The issue becomes complex where the accounting firm may have done some work for a large investor in the fund. The auditor independence rules generally require that the auditor be independent of the audit client and also all affiliates of the audit client. If an investor in the fund is large enough, one could argue that it has the ability to control the fund, which may make it an affiliate. The lesson for a fund manager is to make sure, at the outset, that it clears all independence issues between the accounting firm and all entities that could be deemed an affiliate of the fund or the manager.

WB: We know the SEC is focused on valuation practices. What about funds that may hold hardto- value securities in startup or privately-held companies. What should they be aware of?

JN: The successful Snap IPO may be an inflection point for so-called unicorns and will lead to a cleaving between the winners and the losers. The winners will receive additional funding and face pressure to go public or otherwise create liquidity for their investors and employees. The losers – or “undercorns” – will go out of business or be acquired on less than favorable terms. In either case, these events will result in an intense focus on unicorns – and the private funds that invested in them. Private fund managers naturally tend to celebrate their winners and downplay their losers. This time, however, managers should expect some unwanted attention around “undercorns” that fail to meet expectations.
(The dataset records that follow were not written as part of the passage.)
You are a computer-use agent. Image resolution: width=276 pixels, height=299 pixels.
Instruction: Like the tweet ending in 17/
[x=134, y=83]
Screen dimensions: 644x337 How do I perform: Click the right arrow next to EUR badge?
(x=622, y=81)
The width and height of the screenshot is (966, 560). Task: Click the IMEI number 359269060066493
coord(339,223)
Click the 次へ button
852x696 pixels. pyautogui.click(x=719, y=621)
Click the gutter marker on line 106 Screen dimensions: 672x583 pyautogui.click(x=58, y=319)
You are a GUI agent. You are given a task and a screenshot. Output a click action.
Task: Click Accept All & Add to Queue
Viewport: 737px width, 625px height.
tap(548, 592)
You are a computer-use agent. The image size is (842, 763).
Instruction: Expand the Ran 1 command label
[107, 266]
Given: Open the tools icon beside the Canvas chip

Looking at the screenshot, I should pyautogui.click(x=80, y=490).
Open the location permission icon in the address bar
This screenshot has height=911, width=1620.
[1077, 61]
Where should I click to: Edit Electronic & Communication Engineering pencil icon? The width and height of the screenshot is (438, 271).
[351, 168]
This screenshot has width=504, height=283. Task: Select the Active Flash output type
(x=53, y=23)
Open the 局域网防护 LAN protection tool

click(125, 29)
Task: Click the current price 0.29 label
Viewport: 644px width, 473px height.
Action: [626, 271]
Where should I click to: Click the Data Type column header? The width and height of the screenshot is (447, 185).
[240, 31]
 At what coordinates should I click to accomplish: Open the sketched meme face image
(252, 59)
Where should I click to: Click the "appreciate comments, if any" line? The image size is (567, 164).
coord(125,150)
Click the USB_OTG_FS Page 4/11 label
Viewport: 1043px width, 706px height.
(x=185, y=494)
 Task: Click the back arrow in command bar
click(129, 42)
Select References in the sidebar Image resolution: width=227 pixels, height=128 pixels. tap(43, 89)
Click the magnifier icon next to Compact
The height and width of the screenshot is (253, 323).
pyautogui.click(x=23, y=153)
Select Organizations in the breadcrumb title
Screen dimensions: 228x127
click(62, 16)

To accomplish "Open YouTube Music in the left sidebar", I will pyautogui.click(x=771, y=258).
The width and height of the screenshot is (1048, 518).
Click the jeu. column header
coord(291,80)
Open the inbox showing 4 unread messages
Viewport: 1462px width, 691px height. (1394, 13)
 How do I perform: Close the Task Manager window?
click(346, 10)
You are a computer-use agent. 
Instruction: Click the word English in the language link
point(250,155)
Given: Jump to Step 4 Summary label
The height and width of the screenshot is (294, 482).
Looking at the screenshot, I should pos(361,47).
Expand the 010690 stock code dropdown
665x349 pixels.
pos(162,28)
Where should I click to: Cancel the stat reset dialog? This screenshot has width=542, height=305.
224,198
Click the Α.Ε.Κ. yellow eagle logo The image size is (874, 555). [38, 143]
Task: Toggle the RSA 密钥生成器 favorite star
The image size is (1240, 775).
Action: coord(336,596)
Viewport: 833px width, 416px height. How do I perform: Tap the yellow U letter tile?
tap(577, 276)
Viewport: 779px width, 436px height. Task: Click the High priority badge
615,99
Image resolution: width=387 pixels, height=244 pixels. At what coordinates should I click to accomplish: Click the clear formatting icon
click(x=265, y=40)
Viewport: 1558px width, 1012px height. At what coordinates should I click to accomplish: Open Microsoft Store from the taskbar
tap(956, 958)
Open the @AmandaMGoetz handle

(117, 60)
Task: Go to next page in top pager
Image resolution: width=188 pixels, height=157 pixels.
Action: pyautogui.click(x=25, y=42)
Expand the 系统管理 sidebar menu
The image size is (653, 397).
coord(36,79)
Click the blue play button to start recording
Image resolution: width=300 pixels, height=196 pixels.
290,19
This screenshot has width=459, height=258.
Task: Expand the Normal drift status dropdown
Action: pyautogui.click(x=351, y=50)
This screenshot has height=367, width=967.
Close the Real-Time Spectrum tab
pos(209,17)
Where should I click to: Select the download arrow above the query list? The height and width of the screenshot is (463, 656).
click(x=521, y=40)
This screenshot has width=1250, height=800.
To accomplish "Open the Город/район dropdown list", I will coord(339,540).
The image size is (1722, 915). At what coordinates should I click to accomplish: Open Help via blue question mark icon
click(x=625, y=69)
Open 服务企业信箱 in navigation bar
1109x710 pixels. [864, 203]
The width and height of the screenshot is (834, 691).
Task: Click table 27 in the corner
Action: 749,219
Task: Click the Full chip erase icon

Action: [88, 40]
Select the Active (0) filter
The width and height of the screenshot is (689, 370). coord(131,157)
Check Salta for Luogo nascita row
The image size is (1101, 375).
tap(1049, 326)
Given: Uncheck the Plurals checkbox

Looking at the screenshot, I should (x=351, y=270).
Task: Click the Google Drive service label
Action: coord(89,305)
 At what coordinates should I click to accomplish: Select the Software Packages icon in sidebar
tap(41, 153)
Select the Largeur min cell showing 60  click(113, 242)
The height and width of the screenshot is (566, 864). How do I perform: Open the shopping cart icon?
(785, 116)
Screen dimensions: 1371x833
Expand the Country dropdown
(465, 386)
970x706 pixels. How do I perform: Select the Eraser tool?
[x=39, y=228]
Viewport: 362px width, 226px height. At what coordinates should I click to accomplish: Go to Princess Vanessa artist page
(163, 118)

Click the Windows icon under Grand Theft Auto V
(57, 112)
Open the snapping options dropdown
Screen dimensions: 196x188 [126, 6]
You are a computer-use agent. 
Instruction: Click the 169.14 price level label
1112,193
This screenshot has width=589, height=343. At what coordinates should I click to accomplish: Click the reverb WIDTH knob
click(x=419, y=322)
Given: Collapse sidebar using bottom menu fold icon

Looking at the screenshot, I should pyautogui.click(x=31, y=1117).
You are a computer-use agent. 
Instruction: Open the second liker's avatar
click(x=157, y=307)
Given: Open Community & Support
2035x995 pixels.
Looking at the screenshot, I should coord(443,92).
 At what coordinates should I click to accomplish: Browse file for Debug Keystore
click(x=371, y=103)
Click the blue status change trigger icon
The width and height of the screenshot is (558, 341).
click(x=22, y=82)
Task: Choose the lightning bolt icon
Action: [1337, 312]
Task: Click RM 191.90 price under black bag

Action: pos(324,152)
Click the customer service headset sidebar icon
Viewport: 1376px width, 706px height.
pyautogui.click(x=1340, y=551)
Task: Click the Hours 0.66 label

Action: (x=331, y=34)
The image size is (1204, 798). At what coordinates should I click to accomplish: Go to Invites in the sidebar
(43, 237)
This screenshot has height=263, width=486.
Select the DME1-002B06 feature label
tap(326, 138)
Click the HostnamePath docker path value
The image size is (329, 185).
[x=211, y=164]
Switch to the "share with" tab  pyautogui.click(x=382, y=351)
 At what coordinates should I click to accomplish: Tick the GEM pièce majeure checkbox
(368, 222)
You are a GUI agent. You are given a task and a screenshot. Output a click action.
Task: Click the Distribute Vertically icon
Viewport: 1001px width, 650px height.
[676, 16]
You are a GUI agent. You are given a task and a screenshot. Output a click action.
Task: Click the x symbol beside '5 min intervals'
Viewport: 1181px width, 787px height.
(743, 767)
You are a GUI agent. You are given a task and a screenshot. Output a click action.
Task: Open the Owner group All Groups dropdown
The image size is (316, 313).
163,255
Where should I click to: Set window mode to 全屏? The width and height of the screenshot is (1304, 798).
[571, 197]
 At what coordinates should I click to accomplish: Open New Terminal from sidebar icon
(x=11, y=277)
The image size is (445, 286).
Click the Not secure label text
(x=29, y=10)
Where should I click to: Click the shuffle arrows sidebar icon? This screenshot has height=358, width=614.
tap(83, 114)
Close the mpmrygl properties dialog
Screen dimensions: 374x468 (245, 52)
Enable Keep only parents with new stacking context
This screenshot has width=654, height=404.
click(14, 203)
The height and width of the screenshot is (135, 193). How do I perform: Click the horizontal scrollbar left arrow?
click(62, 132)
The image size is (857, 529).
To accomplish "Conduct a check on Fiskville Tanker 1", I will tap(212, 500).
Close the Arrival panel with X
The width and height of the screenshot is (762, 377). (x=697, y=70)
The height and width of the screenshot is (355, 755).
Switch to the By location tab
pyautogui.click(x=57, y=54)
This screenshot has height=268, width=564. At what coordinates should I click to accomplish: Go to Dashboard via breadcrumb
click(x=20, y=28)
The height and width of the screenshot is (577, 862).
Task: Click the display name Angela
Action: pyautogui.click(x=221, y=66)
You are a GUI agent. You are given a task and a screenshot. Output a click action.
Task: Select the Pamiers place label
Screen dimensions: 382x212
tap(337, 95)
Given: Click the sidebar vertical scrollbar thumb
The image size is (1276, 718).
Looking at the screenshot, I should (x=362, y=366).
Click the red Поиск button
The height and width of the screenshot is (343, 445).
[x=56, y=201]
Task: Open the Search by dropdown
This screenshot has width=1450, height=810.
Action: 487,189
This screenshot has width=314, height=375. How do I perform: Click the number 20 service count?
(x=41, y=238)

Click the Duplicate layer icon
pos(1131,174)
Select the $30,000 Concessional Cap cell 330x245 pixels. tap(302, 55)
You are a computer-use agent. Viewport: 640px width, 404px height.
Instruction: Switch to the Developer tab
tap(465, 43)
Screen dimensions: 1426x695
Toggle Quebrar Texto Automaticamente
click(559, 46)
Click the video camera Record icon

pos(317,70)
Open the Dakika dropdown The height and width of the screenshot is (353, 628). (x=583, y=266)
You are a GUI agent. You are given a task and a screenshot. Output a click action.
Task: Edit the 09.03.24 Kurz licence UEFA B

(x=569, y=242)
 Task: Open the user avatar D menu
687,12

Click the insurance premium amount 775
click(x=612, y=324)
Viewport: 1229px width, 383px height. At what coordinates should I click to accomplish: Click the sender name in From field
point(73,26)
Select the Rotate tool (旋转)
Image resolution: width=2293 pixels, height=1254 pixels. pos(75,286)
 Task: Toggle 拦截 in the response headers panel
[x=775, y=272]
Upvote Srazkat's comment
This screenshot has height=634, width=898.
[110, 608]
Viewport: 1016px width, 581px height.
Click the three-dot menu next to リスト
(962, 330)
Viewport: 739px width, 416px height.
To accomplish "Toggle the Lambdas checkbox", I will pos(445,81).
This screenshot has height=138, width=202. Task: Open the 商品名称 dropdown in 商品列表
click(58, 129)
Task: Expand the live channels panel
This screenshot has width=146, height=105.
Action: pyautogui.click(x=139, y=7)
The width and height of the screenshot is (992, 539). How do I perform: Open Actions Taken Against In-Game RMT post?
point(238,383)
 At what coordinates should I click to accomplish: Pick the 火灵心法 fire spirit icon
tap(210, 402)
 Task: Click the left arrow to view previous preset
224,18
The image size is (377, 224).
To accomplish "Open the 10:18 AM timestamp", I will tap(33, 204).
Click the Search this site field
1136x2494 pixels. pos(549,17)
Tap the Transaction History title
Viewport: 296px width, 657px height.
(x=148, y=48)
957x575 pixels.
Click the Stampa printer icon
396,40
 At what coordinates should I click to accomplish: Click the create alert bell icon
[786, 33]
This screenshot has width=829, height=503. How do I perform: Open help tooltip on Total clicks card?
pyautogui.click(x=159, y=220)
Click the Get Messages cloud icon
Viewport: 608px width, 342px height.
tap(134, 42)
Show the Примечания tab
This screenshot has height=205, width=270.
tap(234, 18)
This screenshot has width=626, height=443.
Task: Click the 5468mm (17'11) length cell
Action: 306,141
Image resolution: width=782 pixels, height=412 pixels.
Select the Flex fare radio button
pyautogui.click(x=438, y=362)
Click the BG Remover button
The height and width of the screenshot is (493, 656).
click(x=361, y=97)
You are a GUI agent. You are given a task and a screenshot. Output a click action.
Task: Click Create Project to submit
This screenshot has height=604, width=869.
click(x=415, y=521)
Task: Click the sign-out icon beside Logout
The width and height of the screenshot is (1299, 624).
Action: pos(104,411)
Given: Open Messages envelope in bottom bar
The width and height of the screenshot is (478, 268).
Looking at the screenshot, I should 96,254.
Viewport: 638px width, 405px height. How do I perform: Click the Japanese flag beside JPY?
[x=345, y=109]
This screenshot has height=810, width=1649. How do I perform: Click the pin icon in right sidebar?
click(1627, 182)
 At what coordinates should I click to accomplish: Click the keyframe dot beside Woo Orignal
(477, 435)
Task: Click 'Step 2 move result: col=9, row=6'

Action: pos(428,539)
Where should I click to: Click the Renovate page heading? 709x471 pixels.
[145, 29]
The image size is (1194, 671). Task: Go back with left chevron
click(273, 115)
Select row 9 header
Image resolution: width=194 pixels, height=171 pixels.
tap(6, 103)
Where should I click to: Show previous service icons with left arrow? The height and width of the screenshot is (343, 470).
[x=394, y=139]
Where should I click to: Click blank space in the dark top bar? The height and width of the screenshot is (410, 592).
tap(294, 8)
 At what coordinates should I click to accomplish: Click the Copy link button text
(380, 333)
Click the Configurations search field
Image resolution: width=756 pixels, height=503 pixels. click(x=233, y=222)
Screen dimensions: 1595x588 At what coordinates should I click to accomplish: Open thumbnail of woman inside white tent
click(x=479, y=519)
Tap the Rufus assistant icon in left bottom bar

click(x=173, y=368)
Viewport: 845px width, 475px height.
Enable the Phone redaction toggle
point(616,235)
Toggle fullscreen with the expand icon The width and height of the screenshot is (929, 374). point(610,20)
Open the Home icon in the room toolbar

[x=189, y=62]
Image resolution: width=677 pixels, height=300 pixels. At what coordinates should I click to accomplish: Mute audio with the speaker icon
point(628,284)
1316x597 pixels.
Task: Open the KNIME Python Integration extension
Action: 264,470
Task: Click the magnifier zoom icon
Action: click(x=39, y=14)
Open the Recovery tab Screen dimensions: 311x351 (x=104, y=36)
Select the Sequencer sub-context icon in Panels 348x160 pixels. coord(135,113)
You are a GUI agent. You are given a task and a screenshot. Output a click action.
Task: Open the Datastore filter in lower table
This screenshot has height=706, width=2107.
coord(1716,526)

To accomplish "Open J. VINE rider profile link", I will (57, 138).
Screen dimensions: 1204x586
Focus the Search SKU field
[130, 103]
The splitting of unicorns creates at least three primary risks for managers in 2017. First, managers must manage SEC and investor scrutiny of valuations (as discussed above). Second, the SEC will scrutinize pre-IPO equity transactions and other investments in privately-held shares, so secondary trading and late-stage investments will come under scrutiny. Third, the insolvency or bankruptcy of former unicorns will give rise to numerous potential conflicts, between and among shareholders (including private funds), officers and directors, employees, and creditors of former unicorns. Fund managers should also focus on potential disputes involving board designees and the potential for conflicts between the manager and the funds over failed investments.